I would suggest making a much simpler example, reducing the lines of code and the size of the loops to the absolute minimum to reproduce the problem. By the end of this process I suspect you’ll have worked out what’s going on, but if not you’ll have a fully operational test case you can post here. Guess-debugging other people’s code is much much harder than having something you can experiment with.


#5

LOL. That was the simple version Tom. I’m in the middle of coding a SIMD version of an FFT. It’s been driving me nuts and keeping me awake nights for days. :slight_smile:

My SIMD FFT executes correctly for the first 2 passes but on the third pass there is some real weirdness. I just wanted to confirm I was declaring and initialising my SIMD array correctly.

Thanks
James
Synthetech Sound


#6

Hey t0m,

I found the error and it was indeed my own coding mistake. Thanks for the quick response.

James


#7

Kind of avoiding the issue but why not use a library FFT? It’s a waste of your time writing your own.


#8

I would also suggest something like the free Intel Performance Primitives or the JUCE built-in support for the Intel MKL.


#9

Good Suggestions. I may indeed go with the intel one in the end. I wanted to understand more about the mathematics in the FFT. Now that I’ve done that and have a working SIMD version I don’t feel like it was a waste of time. I suspect once I get into trying to optimise it that will be when I end up making the jump to IPP. I’m also trying to learn the JUCE framework as I go, so this little project helped me to understand SIMD in JUCE. I quite like it. The SIMD version of my FFT is almost identical to the Scalar version. Nice work JUCE team.


#10

Does the JUCE support for Intel MKL include SIMD capability? I got the impression it was scalar.


#11

Yes, both the MKL version and the IPP version utilize different instruction sets depending on your target architecture. They use SSE2, SSE3, SSE4, AVX and AVX-512, depending on what is available.

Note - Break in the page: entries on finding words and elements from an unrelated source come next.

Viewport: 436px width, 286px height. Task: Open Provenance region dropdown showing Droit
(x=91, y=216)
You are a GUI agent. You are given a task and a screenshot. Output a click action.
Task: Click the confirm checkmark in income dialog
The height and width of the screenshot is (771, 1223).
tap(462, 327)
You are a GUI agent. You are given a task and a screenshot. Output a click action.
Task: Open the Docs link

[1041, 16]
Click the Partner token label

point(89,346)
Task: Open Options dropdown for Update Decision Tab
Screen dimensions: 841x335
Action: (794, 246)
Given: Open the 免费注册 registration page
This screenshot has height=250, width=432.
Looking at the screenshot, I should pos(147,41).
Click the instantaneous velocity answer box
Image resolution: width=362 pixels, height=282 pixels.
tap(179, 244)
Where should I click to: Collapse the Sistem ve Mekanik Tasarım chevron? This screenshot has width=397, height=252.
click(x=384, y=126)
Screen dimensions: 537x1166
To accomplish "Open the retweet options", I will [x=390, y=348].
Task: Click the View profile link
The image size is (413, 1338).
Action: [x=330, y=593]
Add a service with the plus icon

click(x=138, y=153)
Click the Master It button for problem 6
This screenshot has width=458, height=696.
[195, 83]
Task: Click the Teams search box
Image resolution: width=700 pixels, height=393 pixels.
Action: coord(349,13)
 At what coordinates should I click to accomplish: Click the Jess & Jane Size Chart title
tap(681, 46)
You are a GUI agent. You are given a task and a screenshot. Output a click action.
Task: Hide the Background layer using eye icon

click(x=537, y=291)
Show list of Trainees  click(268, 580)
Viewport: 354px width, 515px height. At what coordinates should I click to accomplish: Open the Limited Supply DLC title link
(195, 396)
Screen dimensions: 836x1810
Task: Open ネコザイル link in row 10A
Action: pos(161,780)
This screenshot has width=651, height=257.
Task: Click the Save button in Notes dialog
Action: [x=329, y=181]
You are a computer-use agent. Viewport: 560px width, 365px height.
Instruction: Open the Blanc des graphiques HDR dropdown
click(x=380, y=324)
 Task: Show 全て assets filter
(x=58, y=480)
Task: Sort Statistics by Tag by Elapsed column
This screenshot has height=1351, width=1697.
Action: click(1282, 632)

These are hand-optimized algorithms you will have a hard time beating.

As a learning exercise it makes sense to implement your own, for production I would opt for the Intel stuff every time.

There are other solutions available (FFTW) but their license restrictions may not suit your needs. We’ve inquired about a commercial closed-source license, and we could have bought a small car for their asking price.


#12

I had the same experience checking into FFTW. Gonna check out the JUCE SIMD FFT tonight. Thanks for the recommendations.